Back in college, me and my roommates had to keep watch 24 hours a day to make sure that hormonal girls, on a rampage, didn't break in and bother us. That worked out pretty well because lots of the time at least one of us was up late studying. But one night, we let our guard down, and the girls got in. I was kidnapped and taken back to their sorority, where I was abused all night along. They did all manner of things to me. Because I had consumed too many alcoholic beverages, I was completely unconscious during the whole thing, but, I tell you, it was the best damned night of my life."
LOL.
Seriously, I despise women. Ever listen to cake? Maybe I should stop listening to that ****. Theres this song, it's called "Italian Leather Sofa", listen to it, that's where I am coming from. I'm not an arrogant priss, I just ****ing despise relationships and the women that come with them 99% of the time. Parasitic, whiney, feminist bitches looking for equal rights whenever it damn well suits them. They want to jump into a ring with a man and fight but when the punches get thrown they scream foul play and ask to be treated like princesses.
No i will not stand for that. Simply, no. Women like me, saying that does not make me arrogant or stupid or anything. I say it to make a point, even though they like me I despise the vast majority, I despise them EVEN WHEN THEY LIKE ME, thats the point, thats why I stay inside, thats why I keep to myself, and thats why i like this place. It's a social scene where you are not encumbered by the underlying freudian currents of human relationships.
Today i got hit on twice, once while i was at the gym, and once while I was merely walking to the ATM machine. **** it, who cares, it means nothing. I was angry at the girl randomly striking up a conversation with me, asking me stupid questions she knew the answers to already. Transparency of intentions. Thats the point, those things mean nothing, this place means something. I dont know why it just does, I like this place, headphones, music, interesting discussion. I hate that whats his face thinks I am here because I dont get out enough. That makes me sick. I'm here because I really LIKE this place. No other reason.
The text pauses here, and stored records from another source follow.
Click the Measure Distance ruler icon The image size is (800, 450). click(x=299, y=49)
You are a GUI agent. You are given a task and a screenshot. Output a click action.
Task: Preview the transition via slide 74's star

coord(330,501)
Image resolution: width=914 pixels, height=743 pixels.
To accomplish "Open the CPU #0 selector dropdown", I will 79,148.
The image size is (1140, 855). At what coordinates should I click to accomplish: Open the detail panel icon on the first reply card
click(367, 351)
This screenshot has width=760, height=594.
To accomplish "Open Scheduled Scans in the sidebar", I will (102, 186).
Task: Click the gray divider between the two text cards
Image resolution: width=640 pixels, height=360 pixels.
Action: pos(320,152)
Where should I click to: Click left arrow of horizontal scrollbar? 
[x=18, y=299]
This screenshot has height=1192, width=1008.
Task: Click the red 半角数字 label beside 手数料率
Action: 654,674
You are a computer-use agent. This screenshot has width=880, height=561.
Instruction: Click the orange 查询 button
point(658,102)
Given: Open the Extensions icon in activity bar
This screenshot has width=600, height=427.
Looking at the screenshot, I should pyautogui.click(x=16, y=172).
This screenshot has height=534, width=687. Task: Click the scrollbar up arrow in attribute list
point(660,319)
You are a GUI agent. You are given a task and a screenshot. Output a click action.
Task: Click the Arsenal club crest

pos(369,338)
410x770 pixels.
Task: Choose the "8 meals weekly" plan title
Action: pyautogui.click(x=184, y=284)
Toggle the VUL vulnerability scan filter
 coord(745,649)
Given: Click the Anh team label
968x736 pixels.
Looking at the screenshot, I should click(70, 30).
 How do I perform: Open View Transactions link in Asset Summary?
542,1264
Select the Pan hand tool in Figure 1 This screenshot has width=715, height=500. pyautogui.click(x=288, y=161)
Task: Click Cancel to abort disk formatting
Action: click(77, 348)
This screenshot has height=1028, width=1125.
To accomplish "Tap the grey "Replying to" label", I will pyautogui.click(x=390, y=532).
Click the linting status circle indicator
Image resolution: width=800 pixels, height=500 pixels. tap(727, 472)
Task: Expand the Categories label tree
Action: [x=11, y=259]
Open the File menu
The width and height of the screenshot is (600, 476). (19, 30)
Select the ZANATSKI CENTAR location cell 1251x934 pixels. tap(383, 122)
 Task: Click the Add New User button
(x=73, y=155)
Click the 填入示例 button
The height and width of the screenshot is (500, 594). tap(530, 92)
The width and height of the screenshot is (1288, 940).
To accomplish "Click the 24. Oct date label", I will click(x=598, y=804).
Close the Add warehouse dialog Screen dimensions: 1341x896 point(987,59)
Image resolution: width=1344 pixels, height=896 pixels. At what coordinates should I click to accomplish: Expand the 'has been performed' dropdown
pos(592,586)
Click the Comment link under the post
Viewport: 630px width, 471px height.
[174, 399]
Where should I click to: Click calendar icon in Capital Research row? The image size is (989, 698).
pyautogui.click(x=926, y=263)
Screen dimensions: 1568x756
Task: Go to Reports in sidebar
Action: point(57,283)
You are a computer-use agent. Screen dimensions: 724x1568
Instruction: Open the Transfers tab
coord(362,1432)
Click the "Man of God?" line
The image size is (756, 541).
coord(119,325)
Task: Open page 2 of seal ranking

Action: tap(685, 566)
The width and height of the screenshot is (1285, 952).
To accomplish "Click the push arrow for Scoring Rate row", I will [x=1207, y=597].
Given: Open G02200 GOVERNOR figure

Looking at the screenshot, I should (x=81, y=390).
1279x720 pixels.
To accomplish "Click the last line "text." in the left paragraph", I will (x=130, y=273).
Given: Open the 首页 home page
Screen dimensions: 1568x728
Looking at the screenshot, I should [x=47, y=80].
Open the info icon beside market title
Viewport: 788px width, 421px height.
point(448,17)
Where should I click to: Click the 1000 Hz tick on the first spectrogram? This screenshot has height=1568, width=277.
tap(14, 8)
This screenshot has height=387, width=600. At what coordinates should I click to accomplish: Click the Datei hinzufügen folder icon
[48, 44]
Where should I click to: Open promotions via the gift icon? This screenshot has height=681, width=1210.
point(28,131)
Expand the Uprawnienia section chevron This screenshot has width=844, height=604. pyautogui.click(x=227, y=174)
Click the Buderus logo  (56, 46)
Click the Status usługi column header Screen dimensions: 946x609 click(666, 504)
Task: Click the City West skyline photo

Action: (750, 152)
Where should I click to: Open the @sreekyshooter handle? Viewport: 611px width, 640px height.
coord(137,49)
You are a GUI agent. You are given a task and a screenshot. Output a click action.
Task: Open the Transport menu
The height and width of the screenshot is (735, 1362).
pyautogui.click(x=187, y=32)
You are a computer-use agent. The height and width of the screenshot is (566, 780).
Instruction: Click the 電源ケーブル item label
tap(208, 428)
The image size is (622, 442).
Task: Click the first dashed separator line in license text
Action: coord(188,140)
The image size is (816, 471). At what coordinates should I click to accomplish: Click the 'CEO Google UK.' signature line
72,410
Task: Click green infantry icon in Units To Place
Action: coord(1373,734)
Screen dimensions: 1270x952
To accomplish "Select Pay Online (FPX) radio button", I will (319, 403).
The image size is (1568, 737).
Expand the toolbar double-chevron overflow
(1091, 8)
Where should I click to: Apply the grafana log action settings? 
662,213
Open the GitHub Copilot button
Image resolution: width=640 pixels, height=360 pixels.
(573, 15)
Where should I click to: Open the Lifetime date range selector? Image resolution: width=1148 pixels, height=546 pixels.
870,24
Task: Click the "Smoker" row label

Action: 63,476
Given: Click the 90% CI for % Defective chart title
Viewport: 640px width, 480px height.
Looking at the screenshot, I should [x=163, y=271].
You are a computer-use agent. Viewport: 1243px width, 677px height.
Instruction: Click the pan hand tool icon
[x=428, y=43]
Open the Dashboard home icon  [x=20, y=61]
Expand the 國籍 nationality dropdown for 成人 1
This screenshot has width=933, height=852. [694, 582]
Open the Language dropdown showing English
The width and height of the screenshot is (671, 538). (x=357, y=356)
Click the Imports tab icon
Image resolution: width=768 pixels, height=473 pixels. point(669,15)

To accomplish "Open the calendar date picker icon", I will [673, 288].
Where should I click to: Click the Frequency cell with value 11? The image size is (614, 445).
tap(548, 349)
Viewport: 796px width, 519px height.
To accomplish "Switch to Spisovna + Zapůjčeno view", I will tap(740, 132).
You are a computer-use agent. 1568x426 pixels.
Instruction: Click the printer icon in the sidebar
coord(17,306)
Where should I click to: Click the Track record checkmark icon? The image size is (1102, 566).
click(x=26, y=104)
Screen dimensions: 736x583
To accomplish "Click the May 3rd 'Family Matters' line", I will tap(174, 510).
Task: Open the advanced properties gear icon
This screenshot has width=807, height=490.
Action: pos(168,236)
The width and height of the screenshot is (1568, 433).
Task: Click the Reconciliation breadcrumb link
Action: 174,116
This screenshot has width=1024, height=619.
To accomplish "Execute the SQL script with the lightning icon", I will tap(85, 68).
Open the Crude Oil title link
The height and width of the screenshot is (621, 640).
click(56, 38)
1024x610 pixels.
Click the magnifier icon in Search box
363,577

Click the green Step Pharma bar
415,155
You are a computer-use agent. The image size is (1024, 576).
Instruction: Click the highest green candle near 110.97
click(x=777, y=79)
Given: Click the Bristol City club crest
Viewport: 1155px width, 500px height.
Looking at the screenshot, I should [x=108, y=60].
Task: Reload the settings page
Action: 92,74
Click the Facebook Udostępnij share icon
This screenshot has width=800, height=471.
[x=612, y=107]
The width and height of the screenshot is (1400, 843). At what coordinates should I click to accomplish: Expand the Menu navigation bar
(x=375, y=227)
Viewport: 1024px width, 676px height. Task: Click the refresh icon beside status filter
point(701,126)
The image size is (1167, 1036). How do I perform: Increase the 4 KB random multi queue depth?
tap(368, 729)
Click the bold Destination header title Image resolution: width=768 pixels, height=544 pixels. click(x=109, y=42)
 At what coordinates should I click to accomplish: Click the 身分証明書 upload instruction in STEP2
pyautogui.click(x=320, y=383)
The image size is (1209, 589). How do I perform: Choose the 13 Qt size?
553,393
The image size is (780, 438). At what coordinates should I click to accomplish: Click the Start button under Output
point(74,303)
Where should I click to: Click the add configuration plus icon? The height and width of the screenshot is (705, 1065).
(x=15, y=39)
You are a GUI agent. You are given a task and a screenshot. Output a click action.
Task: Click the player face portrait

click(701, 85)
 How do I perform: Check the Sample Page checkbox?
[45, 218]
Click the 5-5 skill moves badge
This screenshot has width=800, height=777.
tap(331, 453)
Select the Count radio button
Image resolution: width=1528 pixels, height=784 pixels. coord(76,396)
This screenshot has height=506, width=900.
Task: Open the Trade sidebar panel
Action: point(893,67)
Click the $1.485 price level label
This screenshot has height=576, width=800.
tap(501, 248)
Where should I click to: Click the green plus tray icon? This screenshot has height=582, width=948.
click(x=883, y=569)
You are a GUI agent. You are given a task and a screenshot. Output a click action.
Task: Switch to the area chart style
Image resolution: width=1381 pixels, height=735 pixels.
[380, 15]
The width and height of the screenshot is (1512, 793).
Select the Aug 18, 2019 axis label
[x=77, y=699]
That was the point of my rant. I choose to be an introvert, play chess, fart the batman song, listen to music. You know, things that entertain me that have nothing to do with anyone else. Even though I could IF I WANTED, entertain other methods of living.
Yeah so while you may find it spectacularly amazing that some people are against this private forum thing, well guess what some of us have reasons for it!!!!!!
It amy be "lame" to you, but I haven't made several hundred posts about headphones in search of information. Ive actually been talking, yelling, arguing, insulting, defending, joking, expressing, complimenting, and all manner of things in fact.
Basically enjoying this place as a sort of free for all of headhones and human interaction. CHillin out sometimes, gettin riled up othertimes. I have some stupid ideas about keeping people on their toes. I like saying things and seeing people respond, it's good to know somewhat out there cares one way or the other.